[[ Supplied entries open ]]

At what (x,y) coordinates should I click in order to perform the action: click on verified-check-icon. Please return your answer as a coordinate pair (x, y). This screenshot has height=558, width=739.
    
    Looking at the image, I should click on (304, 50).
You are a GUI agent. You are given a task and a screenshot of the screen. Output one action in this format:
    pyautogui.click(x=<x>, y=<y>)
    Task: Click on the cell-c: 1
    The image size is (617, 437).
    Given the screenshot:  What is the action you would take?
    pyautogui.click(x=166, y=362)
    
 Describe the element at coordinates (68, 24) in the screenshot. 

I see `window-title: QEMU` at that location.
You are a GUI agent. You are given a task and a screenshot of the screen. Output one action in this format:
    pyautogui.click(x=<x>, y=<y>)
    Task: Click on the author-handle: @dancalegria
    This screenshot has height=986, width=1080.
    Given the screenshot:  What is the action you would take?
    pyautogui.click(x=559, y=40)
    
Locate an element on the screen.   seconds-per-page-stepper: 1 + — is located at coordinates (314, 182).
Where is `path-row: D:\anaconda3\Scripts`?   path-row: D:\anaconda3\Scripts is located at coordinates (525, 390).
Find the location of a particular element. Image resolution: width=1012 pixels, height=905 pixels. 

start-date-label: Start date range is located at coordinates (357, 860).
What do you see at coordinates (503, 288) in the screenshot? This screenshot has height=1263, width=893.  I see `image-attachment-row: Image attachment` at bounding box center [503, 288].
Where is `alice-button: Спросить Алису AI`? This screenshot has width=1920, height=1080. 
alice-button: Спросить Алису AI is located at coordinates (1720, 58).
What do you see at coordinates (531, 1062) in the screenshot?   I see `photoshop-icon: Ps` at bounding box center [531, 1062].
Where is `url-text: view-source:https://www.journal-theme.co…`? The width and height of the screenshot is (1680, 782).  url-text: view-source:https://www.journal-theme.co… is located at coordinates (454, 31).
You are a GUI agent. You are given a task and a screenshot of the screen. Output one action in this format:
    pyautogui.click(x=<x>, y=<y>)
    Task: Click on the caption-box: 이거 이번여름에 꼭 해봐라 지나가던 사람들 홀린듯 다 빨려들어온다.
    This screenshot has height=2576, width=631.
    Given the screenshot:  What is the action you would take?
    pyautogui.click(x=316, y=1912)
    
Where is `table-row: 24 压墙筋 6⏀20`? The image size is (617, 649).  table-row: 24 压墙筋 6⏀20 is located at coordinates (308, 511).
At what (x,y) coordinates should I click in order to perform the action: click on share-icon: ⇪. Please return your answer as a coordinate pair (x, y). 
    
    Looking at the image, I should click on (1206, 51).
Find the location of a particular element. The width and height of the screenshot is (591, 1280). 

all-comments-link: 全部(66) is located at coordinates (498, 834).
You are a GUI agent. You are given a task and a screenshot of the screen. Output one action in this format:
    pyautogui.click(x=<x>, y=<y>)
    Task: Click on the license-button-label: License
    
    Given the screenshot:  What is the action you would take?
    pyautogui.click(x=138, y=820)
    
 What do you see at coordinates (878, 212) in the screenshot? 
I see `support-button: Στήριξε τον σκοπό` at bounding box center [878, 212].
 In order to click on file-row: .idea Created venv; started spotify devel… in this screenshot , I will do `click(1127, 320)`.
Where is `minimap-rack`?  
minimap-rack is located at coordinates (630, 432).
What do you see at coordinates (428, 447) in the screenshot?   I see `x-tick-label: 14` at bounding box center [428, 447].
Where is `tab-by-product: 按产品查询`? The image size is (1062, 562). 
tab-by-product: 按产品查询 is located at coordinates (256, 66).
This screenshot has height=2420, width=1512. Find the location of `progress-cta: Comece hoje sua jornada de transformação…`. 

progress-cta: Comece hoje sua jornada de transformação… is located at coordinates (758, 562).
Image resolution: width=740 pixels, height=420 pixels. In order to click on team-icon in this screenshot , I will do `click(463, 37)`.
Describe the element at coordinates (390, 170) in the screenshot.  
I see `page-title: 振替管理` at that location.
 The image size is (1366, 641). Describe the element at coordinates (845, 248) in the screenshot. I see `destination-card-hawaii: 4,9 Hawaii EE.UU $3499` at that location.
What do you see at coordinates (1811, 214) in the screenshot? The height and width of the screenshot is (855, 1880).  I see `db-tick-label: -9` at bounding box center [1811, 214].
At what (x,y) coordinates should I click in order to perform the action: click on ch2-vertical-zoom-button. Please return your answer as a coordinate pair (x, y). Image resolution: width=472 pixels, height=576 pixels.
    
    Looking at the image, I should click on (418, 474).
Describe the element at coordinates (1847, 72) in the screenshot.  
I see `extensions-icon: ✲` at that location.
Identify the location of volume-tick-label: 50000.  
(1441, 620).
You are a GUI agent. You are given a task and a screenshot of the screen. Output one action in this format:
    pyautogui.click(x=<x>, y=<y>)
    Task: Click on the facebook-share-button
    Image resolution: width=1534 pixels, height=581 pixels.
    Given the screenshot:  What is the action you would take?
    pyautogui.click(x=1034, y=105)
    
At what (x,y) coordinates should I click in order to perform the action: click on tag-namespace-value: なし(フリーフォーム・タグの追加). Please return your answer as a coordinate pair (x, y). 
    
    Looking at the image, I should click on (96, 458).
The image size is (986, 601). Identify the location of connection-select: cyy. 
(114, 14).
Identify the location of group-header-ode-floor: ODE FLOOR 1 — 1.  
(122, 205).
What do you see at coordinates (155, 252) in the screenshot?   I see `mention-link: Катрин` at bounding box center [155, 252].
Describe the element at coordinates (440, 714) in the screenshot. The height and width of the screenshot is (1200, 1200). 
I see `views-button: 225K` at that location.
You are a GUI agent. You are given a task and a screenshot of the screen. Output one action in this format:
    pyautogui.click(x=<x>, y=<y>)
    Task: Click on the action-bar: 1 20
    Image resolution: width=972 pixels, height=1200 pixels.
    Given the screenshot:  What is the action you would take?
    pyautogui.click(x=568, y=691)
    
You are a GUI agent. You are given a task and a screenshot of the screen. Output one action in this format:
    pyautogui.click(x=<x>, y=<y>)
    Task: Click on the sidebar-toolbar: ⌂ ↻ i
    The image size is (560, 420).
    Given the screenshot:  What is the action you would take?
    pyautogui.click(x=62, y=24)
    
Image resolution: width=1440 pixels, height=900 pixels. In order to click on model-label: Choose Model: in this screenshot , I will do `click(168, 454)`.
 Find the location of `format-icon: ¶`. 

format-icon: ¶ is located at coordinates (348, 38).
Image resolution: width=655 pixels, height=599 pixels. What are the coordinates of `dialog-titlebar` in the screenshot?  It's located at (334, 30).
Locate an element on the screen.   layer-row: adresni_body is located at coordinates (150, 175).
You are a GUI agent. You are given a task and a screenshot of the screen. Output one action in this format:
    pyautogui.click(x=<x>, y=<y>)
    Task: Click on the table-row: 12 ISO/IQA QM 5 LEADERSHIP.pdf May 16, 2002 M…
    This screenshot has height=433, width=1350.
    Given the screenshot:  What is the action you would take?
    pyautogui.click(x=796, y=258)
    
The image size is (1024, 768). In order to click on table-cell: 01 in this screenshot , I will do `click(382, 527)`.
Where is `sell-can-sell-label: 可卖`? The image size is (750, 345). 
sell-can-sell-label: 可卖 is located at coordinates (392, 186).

[[ Supplied entries closed ]]

Convert every line of these records into a numbered list, omitting blank lines.

1. At what (x,y) coordinates should I click in order to perform the action: click on verified-check-icon. Please return your answer as a coordinate pair (x, y). This screenshot has height=558, width=739.
2.     Looking at the image, I should click on (304, 50).
3. You are a GUI agent. You are given a task and a screenshot of the screen. Output one action in this format:
4.     pyautogui.click(x=<x>, y=<y>)
5.     Task: Click on the cell-c: 1
6.     The image size is (617, 437).
7.     Given the screenshot:  What is the action you would take?
8.     pyautogui.click(x=166, y=362)
9.  Describe the element at coordinates (68, 24) in the screenshot. 
10. I see `window-title: QEMU` at that location.
11. You are a GUI agent. You are given a task and a screenshot of the screen. Output one action in this format:
12.     pyautogui.click(x=<x>, y=<y>)
13.     Task: Click on the author-handle: @dancalegria
14.     This screenshot has height=986, width=1080.
15.     Given the screenshot:  What is the action you would take?
16.     pyautogui.click(x=559, y=40)
17. Locate an element on the screen.   seconds-per-page-stepper: 1 + — is located at coordinates (314, 182).
18. Where is `path-row: D:\anaconda3\Scripts`?   path-row: D:\anaconda3\Scripts is located at coordinates (525, 390).
19. Find the location of a particular element. Image resolution: width=1012 pixels, height=905 pixels. 
20. start-date-label: Start date range is located at coordinates (357, 860).
21. What do you see at coordinates (503, 288) in the screenshot? This screenshot has height=1263, width=893.  I see `image-attachment-row: Image attachment` at bounding box center [503, 288].
22. Where is `alice-button: Спросить Алису AI`? This screenshot has width=1920, height=1080. 
23. alice-button: Спросить Алису AI is located at coordinates (1720, 58).
24. What do you see at coordinates (531, 1062) in the screenshot?   I see `photoshop-icon: Ps` at bounding box center [531, 1062].
25. Where is `url-text: view-source:https://www.journal-theme.co…`? The width and height of the screenshot is (1680, 782).  url-text: view-source:https://www.journal-theme.co… is located at coordinates (454, 31).
26. You are a GUI agent. You are given a task and a screenshot of the screen. Output one action in this format:
27.     pyautogui.click(x=<x>, y=<y>)
28.     Task: Click on the caption-box: 이거 이번여름에 꼭 해봐라 지나가던 사람들 홀린듯 다 빨려들어온다.
29.     This screenshot has height=2576, width=631.
30.     Given the screenshot:  What is the action you would take?
31.     pyautogui.click(x=316, y=1912)
32. Where is `table-row: 24 压墙筋 6⏀20`? The image size is (617, 649).  table-row: 24 压墙筋 6⏀20 is located at coordinates (308, 511).
33. At what (x,y) coordinates should I click in order to perform the action: click on share-icon: ⇪. Please return your answer as a coordinate pair (x, y). 
34.     Looking at the image, I should click on (1206, 51).
35. Find the location of a particular element. The width and height of the screenshot is (591, 1280). 
36. all-comments-link: 全部(66) is located at coordinates (498, 834).
37. You are a GUI agent. You are given a task and a screenshot of the screen. Output one action in this format:
38.     pyautogui.click(x=<x>, y=<y>)
39.     Task: Click on the license-button-label: License
40.     Given the screenshot:  What is the action you would take?
41.     pyautogui.click(x=138, y=820)
42.  What do you see at coordinates (878, 212) in the screenshot? 
43. I see `support-button: Στήριξε τον σκοπό` at bounding box center [878, 212].
44.  In order to click on file-row: .idea Created venv; started spotify devel… in this screenshot , I will do `click(1127, 320)`.
45. Where is `minimap-rack`?  
46. minimap-rack is located at coordinates (630, 432).
47. What do you see at coordinates (428, 447) in the screenshot?   I see `x-tick-label: 14` at bounding box center [428, 447].
48. Where is `tab-by-product: 按产品查询`? The image size is (1062, 562). 
49. tab-by-product: 按产品查询 is located at coordinates (256, 66).
50. This screenshot has height=2420, width=1512. Find the location of `progress-cta: Comece hoje sua jornada de transformação…`. 
51. progress-cta: Comece hoje sua jornada de transformação… is located at coordinates (758, 562).
52. Image resolution: width=740 pixels, height=420 pixels. In order to click on team-icon in this screenshot , I will do `click(463, 37)`.
53. Describe the element at coordinates (390, 170) in the screenshot.  
54. I see `page-title: 振替管理` at that location.
55.  The image size is (1366, 641). Describe the element at coordinates (845, 248) in the screenshot. I see `destination-card-hawaii: 4,9 Hawaii EE.UU $3499` at that location.
56. What do you see at coordinates (1811, 214) in the screenshot? The height and width of the screenshot is (855, 1880).  I see `db-tick-label: -9` at bounding box center [1811, 214].
57. At what (x,y) coordinates should I click in order to perform the action: click on ch2-vertical-zoom-button. Please return your answer as a coordinate pair (x, y). Image resolution: width=472 pixels, height=576 pixels.
58.     Looking at the image, I should click on (418, 474).
59. Describe the element at coordinates (1847, 72) in the screenshot.  
60. I see `extensions-icon: ✲` at that location.
61. Identify the location of volume-tick-label: 50000.  
62. (1441, 620).
63. You are a GUI agent. You are given a task and a screenshot of the screen. Output one action in this format:
64.     pyautogui.click(x=<x>, y=<y>)
65.     Task: Click on the facebook-share-button
66.     Image resolution: width=1534 pixels, height=581 pixels.
67.     Given the screenshot:  What is the action you would take?
68.     pyautogui.click(x=1034, y=105)
69. At what (x,y) coordinates should I click in order to perform the action: click on tag-namespace-value: なし(フリーフォーム・タグの追加). Please return your answer as a coordinate pair (x, y). 
70.     Looking at the image, I should click on (96, 458).
71. The image size is (986, 601). Identify the location of connection-select: cyy. 
72. (114, 14).
73. Identify the location of group-header-ode-floor: ODE FLOOR 1 — 1.  
74. (122, 205).
75. What do you see at coordinates (155, 252) in the screenshot?   I see `mention-link: Катрин` at bounding box center [155, 252].
76. Describe the element at coordinates (440, 714) in the screenshot. The height and width of the screenshot is (1200, 1200). 
77. I see `views-button: 225K` at that location.
78. You are a GUI agent. You are given a task and a screenshot of the screen. Output one action in this format:
79.     pyautogui.click(x=<x>, y=<y>)
80.     Task: Click on the action-bar: 1 20
81.     Image resolution: width=972 pixels, height=1200 pixels.
82.     Given the screenshot:  What is the action you would take?
83.     pyautogui.click(x=568, y=691)
84. You are a GUI agent. You are given a task and a screenshot of the screen. Output one action in this format:
85.     pyautogui.click(x=<x>, y=<y>)
86.     Task: Click on the sidebar-toolbar: ⌂ ↻ i
87.     The image size is (560, 420).
88.     Given the screenshot:  What is the action you would take?
89.     pyautogui.click(x=62, y=24)
90. Image resolution: width=1440 pixels, height=900 pixels. In order to click on model-label: Choose Model: in this screenshot , I will do `click(168, 454)`.
91.  Find the location of `format-icon: ¶`. 
92. format-icon: ¶ is located at coordinates (348, 38).
93. Image resolution: width=655 pixels, height=599 pixels. What are the coordinates of `dialog-titlebar` in the screenshot?  It's located at (334, 30).
94. Locate an element on the screen.   layer-row: adresni_body is located at coordinates (150, 175).
95. You are a GUI agent. You are given a task and a screenshot of the screen. Output one action in this format:
96.     pyautogui.click(x=<x>, y=<y>)
97.     Task: Click on the table-row: 12 ISO/IQA QM 5 LEADERSHIP.pdf May 16, 2002 M…
98.     This screenshot has height=433, width=1350.
99.     Given the screenshot:  What is the action you would take?
100.     pyautogui.click(x=796, y=258)
101. The image size is (1024, 768). In order to click on table-cell: 01 in this screenshot , I will do `click(382, 527)`.
102. Where is `sell-can-sell-label: 可卖`? The image size is (750, 345). 
103. sell-can-sell-label: 可卖 is located at coordinates (392, 186).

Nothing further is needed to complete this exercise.